### [Prompt]
Starting at the line with "Healthcare (76, 2138)" and stopping at the final line, retype the data below exactly; do not carry over any pictures.

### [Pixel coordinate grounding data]
- - - - -

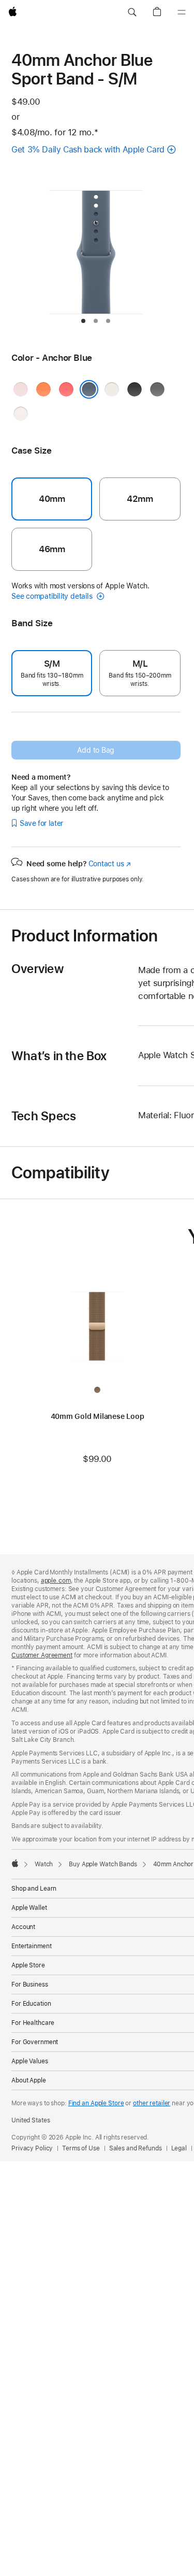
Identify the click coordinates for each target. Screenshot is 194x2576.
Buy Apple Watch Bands (103, 1864)
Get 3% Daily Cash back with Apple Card (88, 149)
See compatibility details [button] (52, 596)
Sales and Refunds (135, 2148)
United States (30, 2120)
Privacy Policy (32, 2148)
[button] (132, 12)
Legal (179, 2148)
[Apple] (15, 1863)
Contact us (109, 864)
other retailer (151, 2103)
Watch (44, 1864)
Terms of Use (81, 2148)
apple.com (56, 1580)
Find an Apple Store (96, 2103)
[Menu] (181, 12)
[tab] (83, 321)
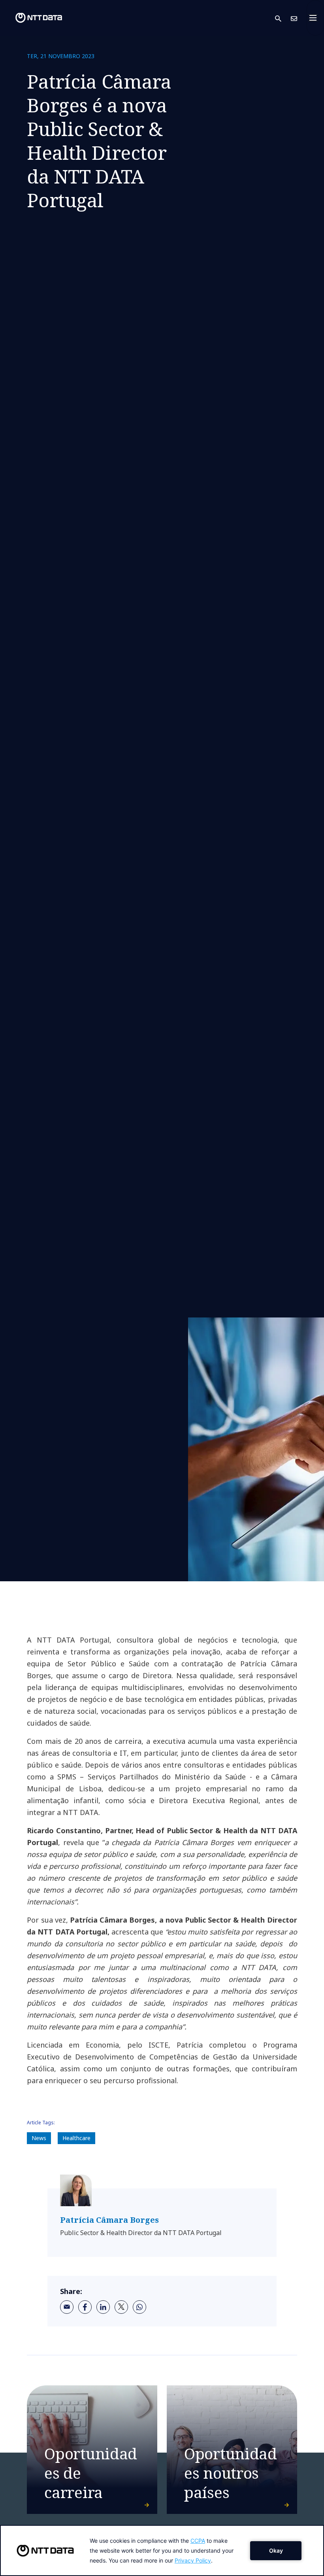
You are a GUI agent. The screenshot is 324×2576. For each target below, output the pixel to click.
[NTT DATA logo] (32, 18)
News (39, 2138)
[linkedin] (103, 2307)
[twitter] (121, 2307)
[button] (283, 18)
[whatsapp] (139, 2307)
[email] (66, 2307)
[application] (162, 2550)
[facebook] (85, 2307)
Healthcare (76, 2138)
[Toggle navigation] (315, 18)
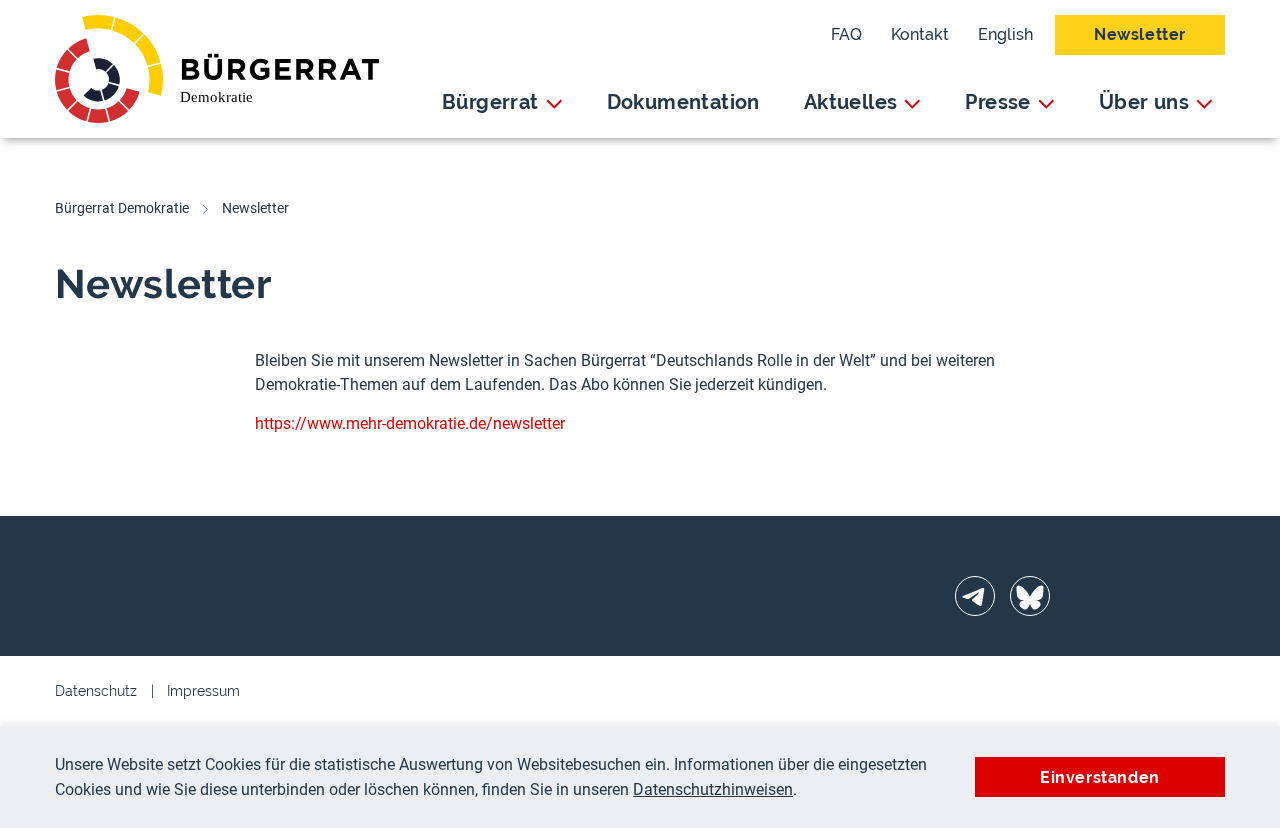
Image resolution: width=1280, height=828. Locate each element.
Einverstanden (1100, 777)
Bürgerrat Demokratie (122, 208)
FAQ (846, 34)
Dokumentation (683, 102)
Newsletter (1140, 34)
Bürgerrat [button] (490, 102)
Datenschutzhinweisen (713, 789)
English (1005, 34)
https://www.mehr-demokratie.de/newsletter (410, 423)
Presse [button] (997, 102)
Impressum (203, 691)
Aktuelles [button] (851, 102)
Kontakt (920, 34)
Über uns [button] (1144, 102)
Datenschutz (96, 691)
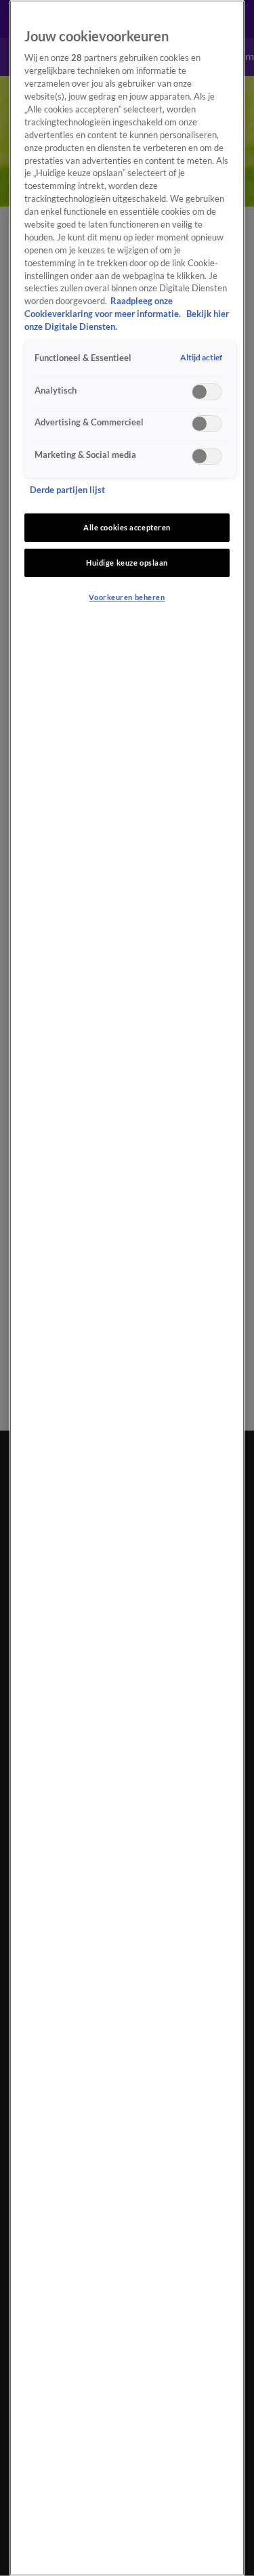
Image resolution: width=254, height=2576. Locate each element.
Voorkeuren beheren (127, 597)
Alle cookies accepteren (127, 527)
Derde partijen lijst (67, 490)
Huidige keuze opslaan (127, 562)
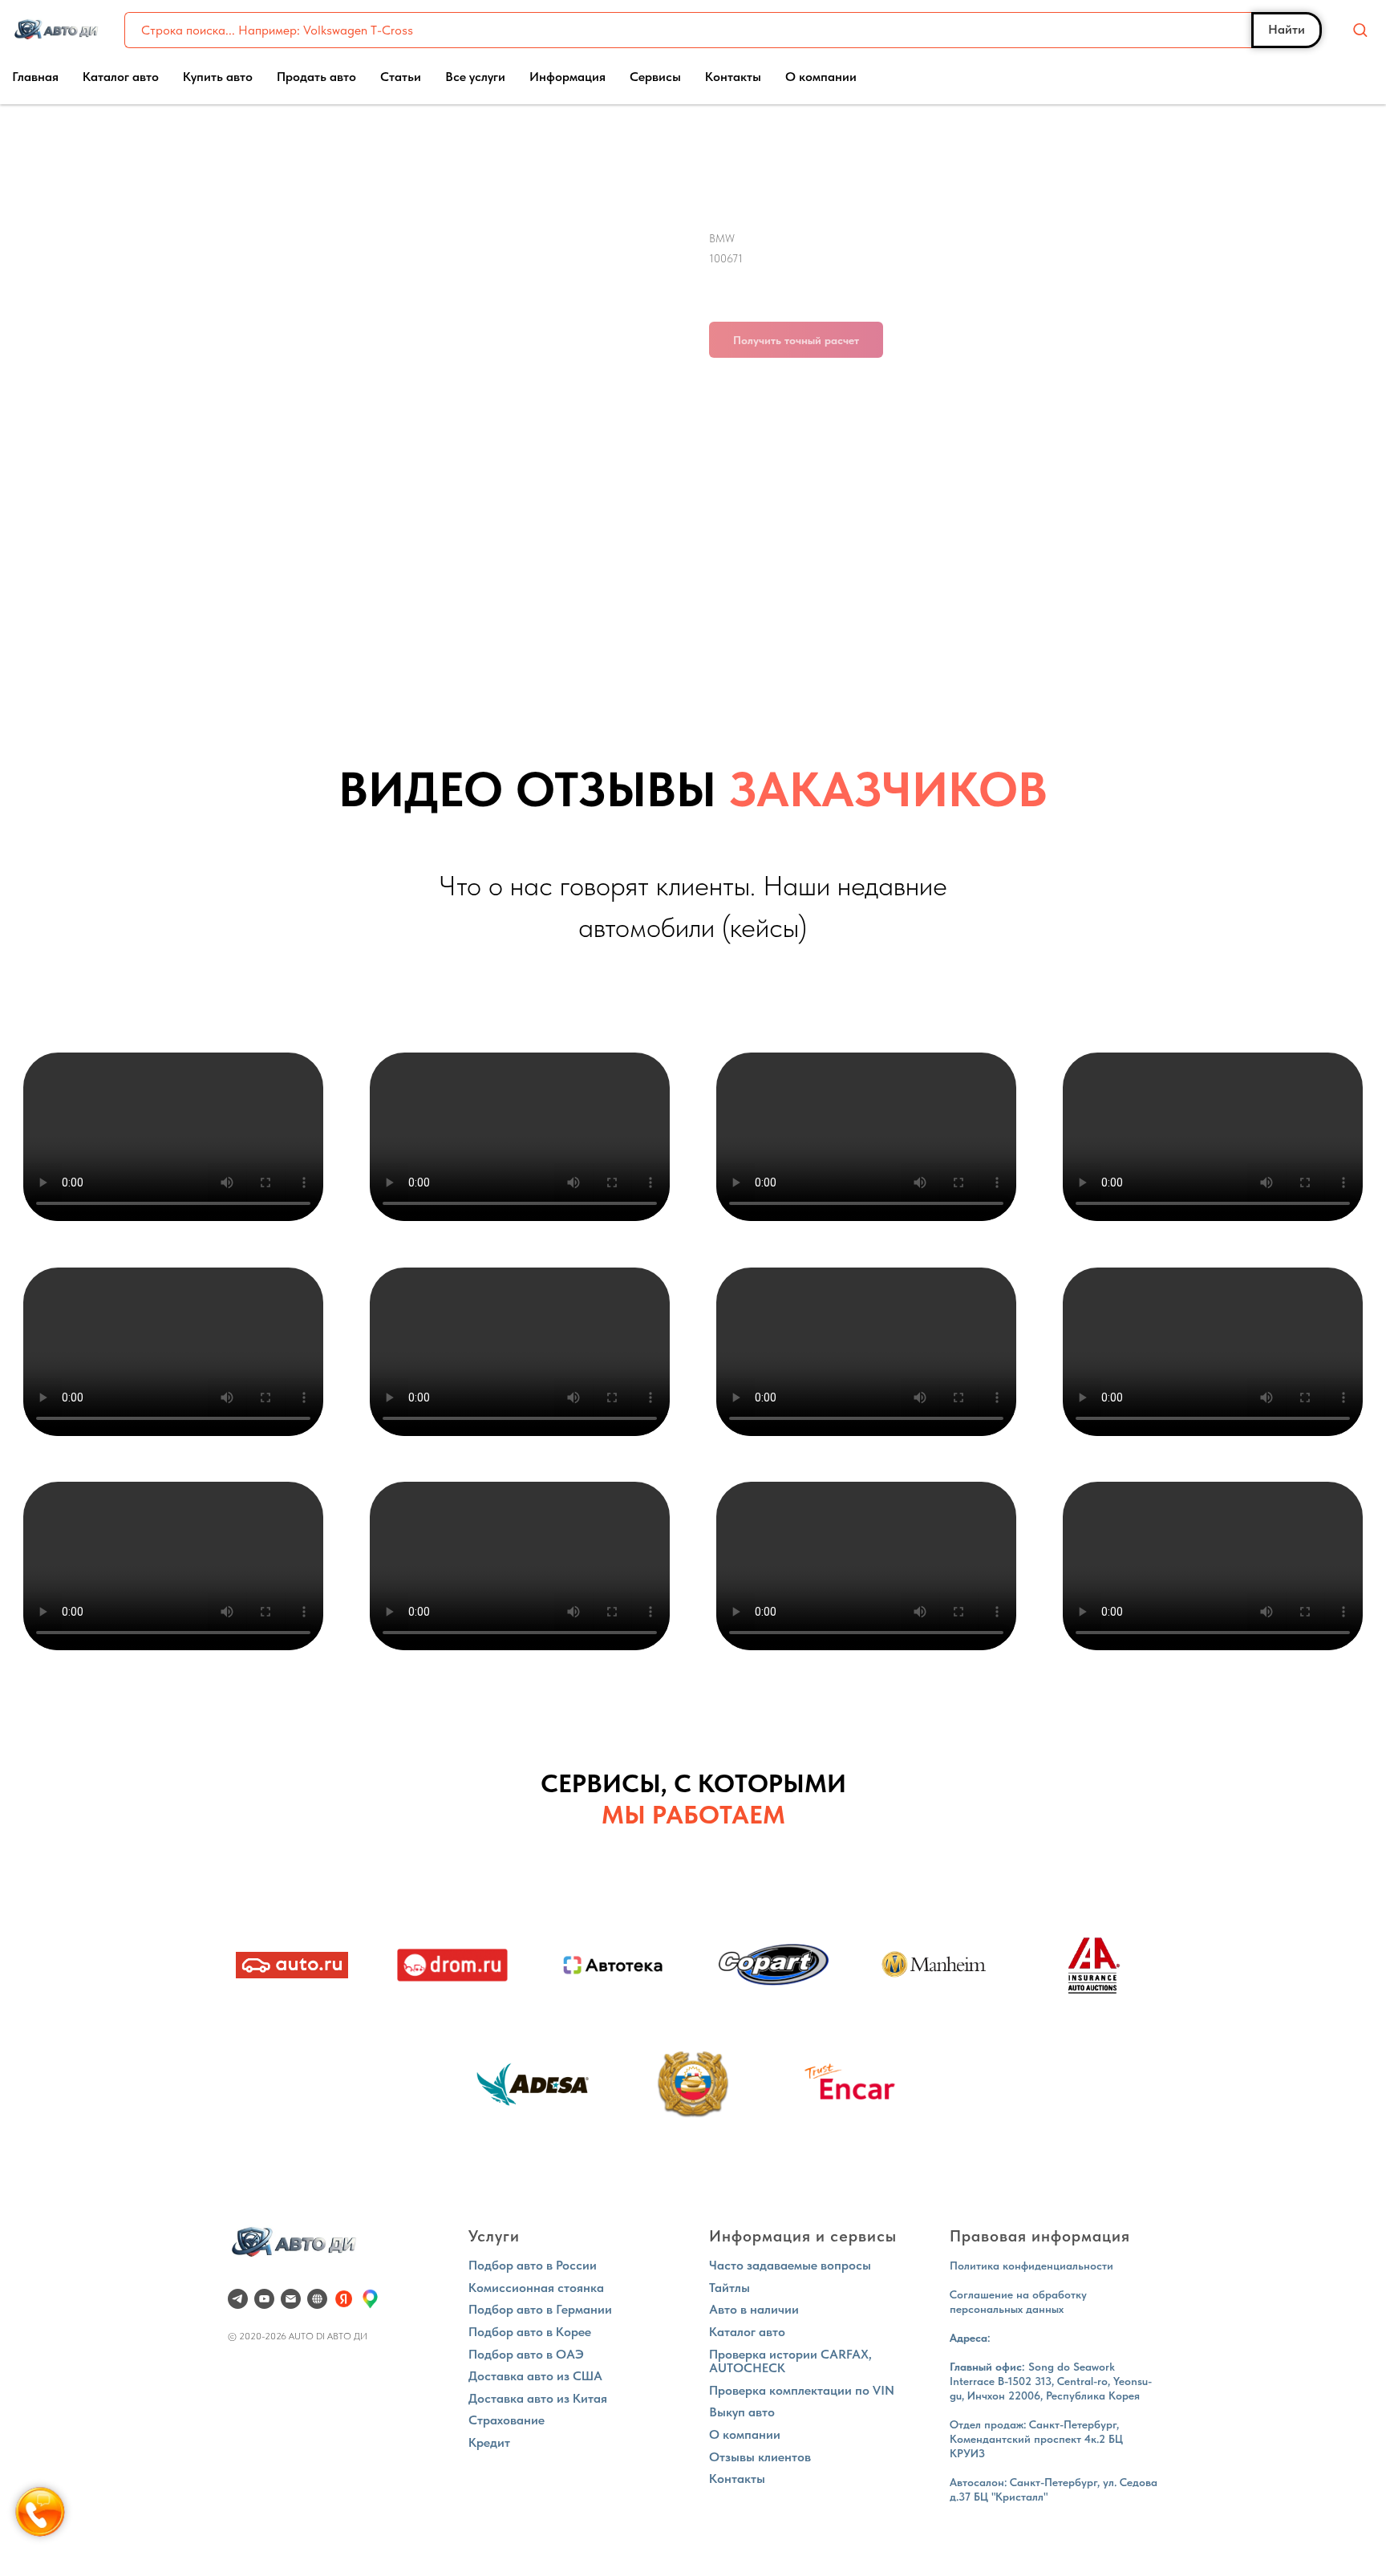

- - - - -

### [Result of the exercise]
Healthcare (76, 2138)
[Toggle navigation] (315, 18)
Image resolution: width=1280, height=828. Locate each element.
Einverstanden (1100, 777)
Bürgerrat Demokratie (122, 208)
FAQ (846, 34)
Dokumentation (683, 102)
Newsletter (1140, 34)
Bürgerrat [button] (490, 102)
Datenschutzhinweisen (713, 789)
English (1005, 34)
https://www.mehr-demokratie.de/newsletter (410, 423)
Presse [button] (997, 102)
Impressum (203, 691)
Aktuelles [button] (851, 102)
Kontakt (920, 34)
Über uns [button] (1144, 102)
Datenschutz (96, 691)
Image resolution: width=254, height=2576. Locate each element.
Voorkeuren beheren (127, 597)
Alle cookies accepteren (127, 527)
Derde partijen lijst (67, 490)
Huidige keuze opslaan (127, 562)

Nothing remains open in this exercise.